OK, I wouldnt be writing if I didnt have a fourth point of view: Im noticing the irony that many folks who want to be lenient with illegal immigrants are the same as those who think big corporations are to be feared.
The problem isnt with illegal immigrants. Its with the misguided welfare programs that attract them. Likewise, the problem isnt with big corporations. Its with government granting favors that are sought by big corporations.
If we had peaceful anarchy rather than government, we wouldnt be wasting our time with discussions like this. Wed instead, to quote Garrison Keillor, individually rise up and do what needs to be done -- not newsworthy, but more expeditious.
Only the Lonely
I read Larry Gross' "She Was Somebody" (issue of April 23) Living Out Loud column last night, and ever since reading it I can't get it out of my mind.
I think all of us know somebody like his friend, somebody you try to get close to but they want to keep a distance and really not let anybody in.

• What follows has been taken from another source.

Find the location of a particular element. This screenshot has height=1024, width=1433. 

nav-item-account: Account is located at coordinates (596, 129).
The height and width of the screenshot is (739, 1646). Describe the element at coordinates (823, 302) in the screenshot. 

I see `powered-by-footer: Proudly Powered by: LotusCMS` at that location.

What makes me sad is Gross' friend somehow wanted to better herself and have a creative life but never did. Something always stopped her.
That night he spent with her tells the reader how truly lonely she was. I can't help but ask: Did she ever really tell Gross why she didn't become that "somebody" she said she wanted to be?

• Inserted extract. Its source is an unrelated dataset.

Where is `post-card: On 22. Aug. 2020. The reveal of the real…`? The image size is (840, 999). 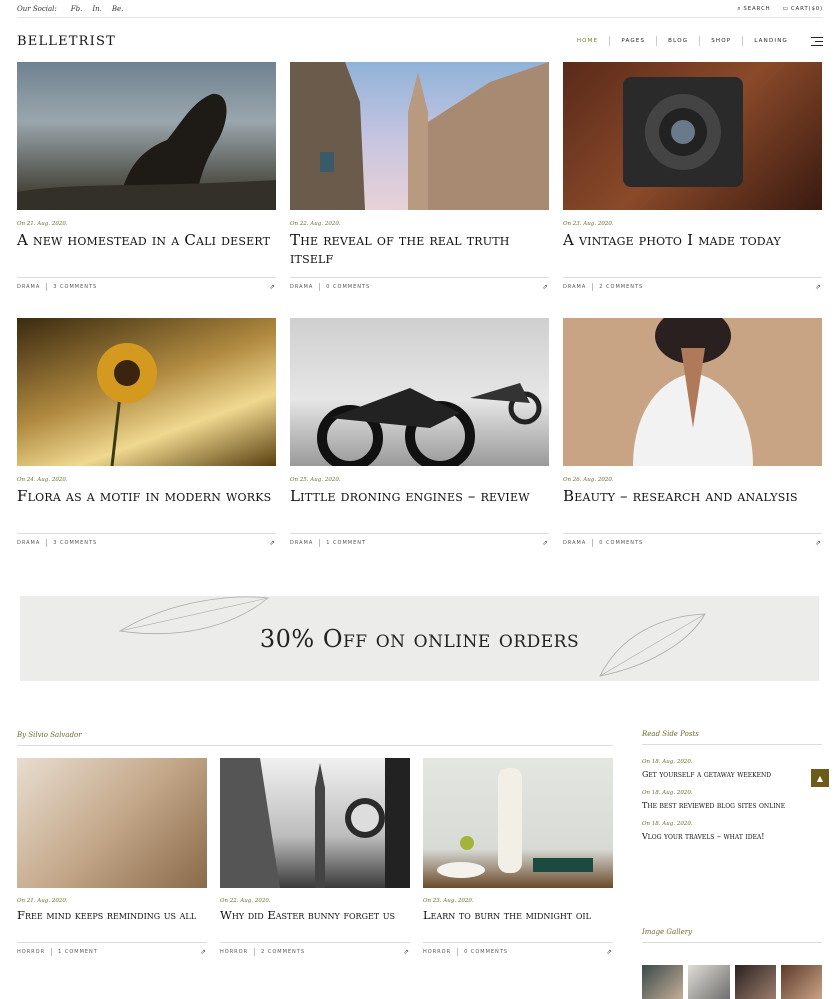
post-card: On 22. Aug. 2020. The reveal of the real… is located at coordinates (420, 176).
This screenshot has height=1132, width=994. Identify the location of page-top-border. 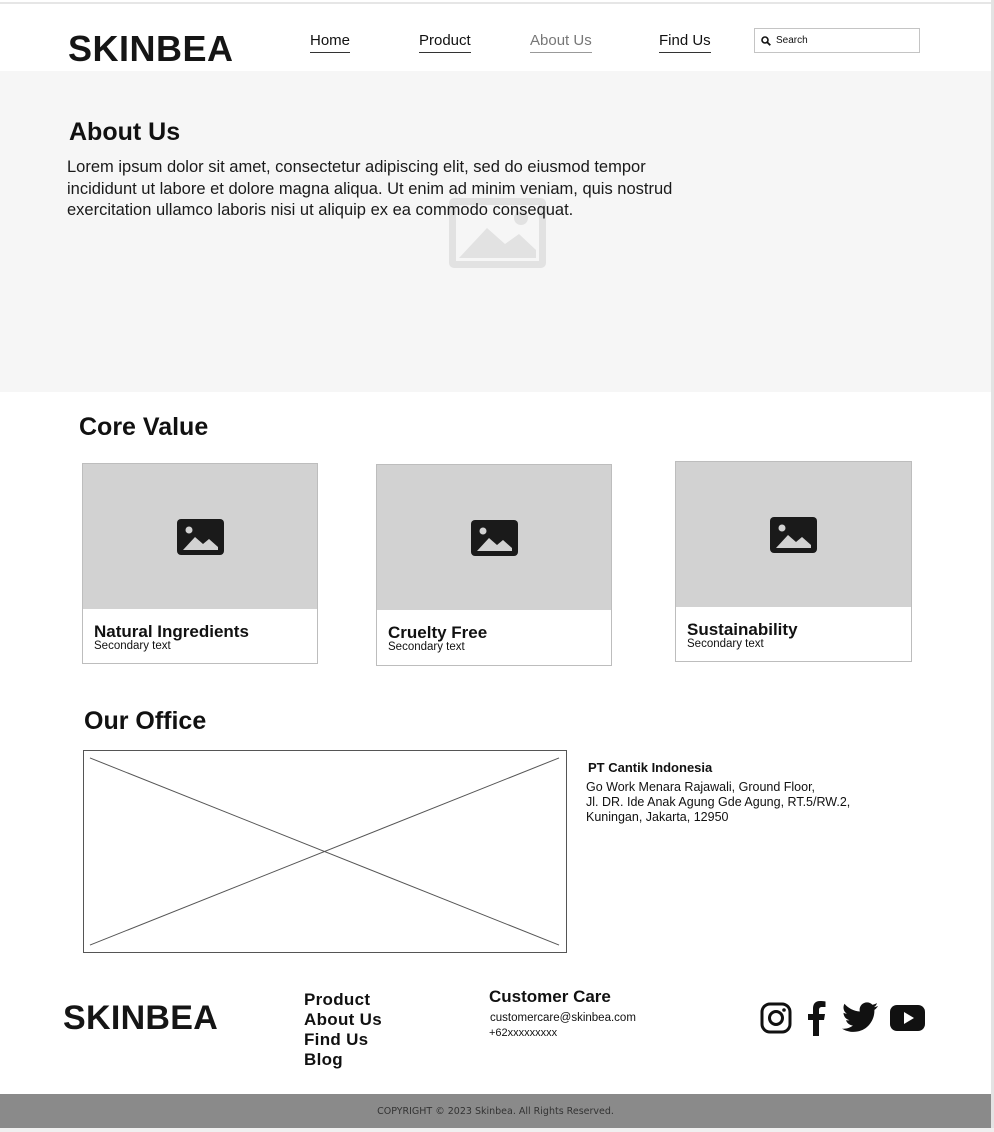
(497, 3).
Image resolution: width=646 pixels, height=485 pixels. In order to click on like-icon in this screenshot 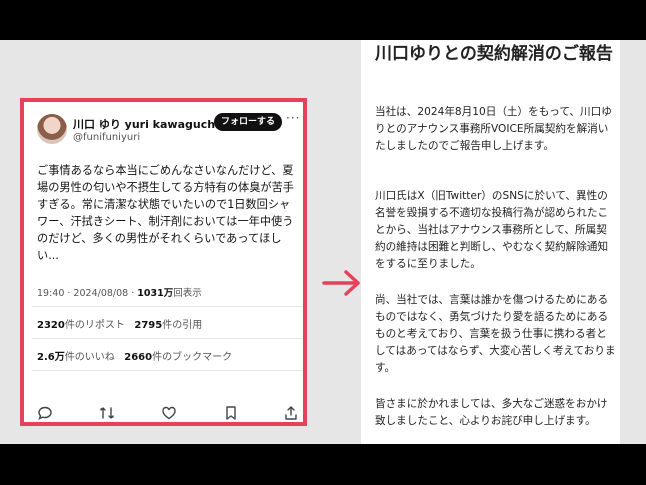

In any case, it was a good story, a moving story and I thank you for publishing it.
Didn't See That Coming
I've been reading the Living Out Loud column for many years, and I'm glad it's now in the paper every week. The writers usually give a person something to think about -- and Larry Gross' latest is no exception ("She Was Somebody," issue of April 23).
I have to admit I didn't see the ending coming on this one. After reading it again, it kind of made sense.
I think for 30 years Gross wanted to be with this person in a special way, and time really doesn't wait for anybody, you know? He was lucky to be with her in a meaningful way at least one last time.
I don't think I would have done it any differently.